_Task to complete_
Print all of the data exactly as written.
☆ ☆ ☆ ☆ ☆ ☆ ☆
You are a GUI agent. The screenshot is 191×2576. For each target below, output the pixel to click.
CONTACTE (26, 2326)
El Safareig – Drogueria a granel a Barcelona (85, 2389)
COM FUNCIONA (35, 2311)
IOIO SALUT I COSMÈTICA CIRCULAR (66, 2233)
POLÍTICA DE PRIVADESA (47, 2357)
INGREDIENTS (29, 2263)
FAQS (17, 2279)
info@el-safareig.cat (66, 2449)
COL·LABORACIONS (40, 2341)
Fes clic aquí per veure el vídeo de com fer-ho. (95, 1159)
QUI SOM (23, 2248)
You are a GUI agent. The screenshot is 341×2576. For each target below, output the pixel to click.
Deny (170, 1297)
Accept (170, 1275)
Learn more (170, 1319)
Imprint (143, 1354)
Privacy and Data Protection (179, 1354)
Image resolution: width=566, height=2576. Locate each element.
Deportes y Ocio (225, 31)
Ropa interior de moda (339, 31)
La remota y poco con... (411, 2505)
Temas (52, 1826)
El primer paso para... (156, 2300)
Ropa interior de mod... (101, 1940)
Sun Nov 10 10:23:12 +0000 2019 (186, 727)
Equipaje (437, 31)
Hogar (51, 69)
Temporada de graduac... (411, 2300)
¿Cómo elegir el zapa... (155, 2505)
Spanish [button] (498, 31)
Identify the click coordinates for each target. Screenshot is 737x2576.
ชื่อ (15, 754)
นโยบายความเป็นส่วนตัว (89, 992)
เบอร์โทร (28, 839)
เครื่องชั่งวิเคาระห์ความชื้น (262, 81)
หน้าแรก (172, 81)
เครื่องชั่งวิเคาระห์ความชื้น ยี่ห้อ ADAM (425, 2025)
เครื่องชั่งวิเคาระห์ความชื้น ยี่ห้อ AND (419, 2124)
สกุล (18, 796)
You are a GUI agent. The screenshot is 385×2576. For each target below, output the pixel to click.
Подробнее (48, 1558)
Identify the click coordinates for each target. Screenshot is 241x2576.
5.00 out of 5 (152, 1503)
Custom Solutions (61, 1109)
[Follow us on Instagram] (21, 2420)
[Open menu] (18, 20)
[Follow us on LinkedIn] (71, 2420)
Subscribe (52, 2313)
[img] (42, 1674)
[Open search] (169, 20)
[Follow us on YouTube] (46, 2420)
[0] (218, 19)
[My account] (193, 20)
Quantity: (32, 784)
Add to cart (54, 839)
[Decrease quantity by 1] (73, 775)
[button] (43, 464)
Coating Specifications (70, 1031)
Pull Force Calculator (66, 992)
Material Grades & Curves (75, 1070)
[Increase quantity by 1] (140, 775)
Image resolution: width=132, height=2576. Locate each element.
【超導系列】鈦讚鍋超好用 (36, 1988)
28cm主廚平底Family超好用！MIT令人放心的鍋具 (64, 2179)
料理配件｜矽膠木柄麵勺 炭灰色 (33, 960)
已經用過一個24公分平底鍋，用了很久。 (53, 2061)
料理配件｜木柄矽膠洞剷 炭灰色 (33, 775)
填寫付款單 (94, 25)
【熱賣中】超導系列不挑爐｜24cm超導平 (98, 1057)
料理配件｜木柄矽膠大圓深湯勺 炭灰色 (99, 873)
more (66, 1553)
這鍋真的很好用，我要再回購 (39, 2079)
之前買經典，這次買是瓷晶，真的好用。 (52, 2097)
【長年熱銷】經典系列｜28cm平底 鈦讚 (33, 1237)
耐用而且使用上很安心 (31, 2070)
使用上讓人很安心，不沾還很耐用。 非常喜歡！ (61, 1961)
☆ ☆ ☆ ☆ ☆ ☆ ☆
_Final answer_
You are a GUI agent. The screenshot is 191×2576. For each target below, output the pixel to click.
CONTACTE (26, 2326)
El Safareig – Drogueria a granel a Barcelona (85, 2389)
COM FUNCIONA (35, 2311)
IOIO SALUT I COSMÈTICA CIRCULAR (66, 2233)
POLÍTICA DE PRIVADESA (47, 2357)
INGREDIENTS (29, 2263)
FAQS (17, 2279)
info@el-safareig.cat (66, 2449)
COL·LABORACIONS (40, 2341)
Fes clic aquí per veure el vídeo de com fer-ho. (95, 1159)
QUI SOM (23, 2248)
You are a GUI agent. The screenshot is 341×2576. For each target below, output the pixel to click.
Deny (170, 1297)
Accept (170, 1275)
Learn more (170, 1319)
Imprint (143, 1354)
Privacy and Data Protection (179, 1354)
Image resolution: width=566, height=2576. Locate each element.
Deportes y Ocio (225, 31)
Ropa interior de moda (339, 31)
La remota y poco con... (411, 2505)
Temas (52, 1826)
El primer paso para... (156, 2300)
Ropa interior de mod... (101, 1940)
Sun Nov 10 10:23:12 +0000 2019 (186, 727)
Equipaje (437, 31)
Hogar (51, 69)
Temporada de graduac... (411, 2300)
¿Cómo elegir el zapa... (155, 2505)
Spanish [button] (498, 31)
Identify the click coordinates for each target. Screenshot is 737x2576.
ชื่อ (15, 754)
นโยบายความเป็นส่วนตัว (89, 992)
เบอร์โทร (28, 839)
เครื่องชั่งวิเคาระห์ความชื้น (262, 81)
หน้าแรก (172, 81)
เครื่องชั่งวิเคาระห์ความชื้น ยี่ห้อ ADAM (425, 2025)
เครื่องชั่งวิเคาระห์ความชื้น ยี่ห้อ AND (419, 2124)
สกุล (18, 796)
You are a GUI agent. The screenshot is 385×2576. For each target below, output the pixel to click.
Подробнее (48, 1558)
Identify the click coordinates for each target. Screenshot is 241x2576.
5.00 out of 5 (152, 1503)
Custom Solutions (61, 1109)
[Follow us on Instagram] (21, 2420)
[Open menu] (18, 20)
[Follow us on LinkedIn] (71, 2420)
Subscribe (52, 2313)
[img] (42, 1674)
[Open search] (169, 20)
[Follow us on YouTube] (46, 2420)
[0] (218, 19)
[My account] (193, 20)
Quantity: (32, 784)
Add to cart (54, 839)
[Decrease quantity by 1] (73, 775)
[button] (43, 464)
Coating Specifications (70, 1031)
Pull Force Calculator (66, 992)
Material Grades & Curves (75, 1070)
[Increase quantity by 1] (140, 775)
Image resolution: width=132, height=2576. Locate each element.
【超導系列】鈦讚鍋超好用 (36, 1988)
28cm主廚平底Family超好用！MIT令人放心的鍋具 (64, 2179)
料理配件｜矽膠木柄麵勺 炭灰色 (33, 960)
已經用過一個24公分平底鍋，用了很久。 (53, 2061)
料理配件｜木柄矽膠洞剷 炭灰色 (33, 775)
填寫付款單 (94, 25)
【熱賣中】超導系列不挑爐｜24cm超導平 (98, 1057)
料理配件｜木柄矽膠大圓深湯勺 炭灰色 (99, 873)
more (66, 1553)
這鍋真的很好用，我要再回購 (39, 2079)
之前買經典，這次買是瓷晶，真的好用。 (52, 2097)
【長年熱銷】經典系列｜28cm平底 鈦讚 (33, 1237)
耐用而且使用上很安心 (31, 2070)
使用上讓人很安心，不沾還很耐用。 非常喜歡！ (61, 1961)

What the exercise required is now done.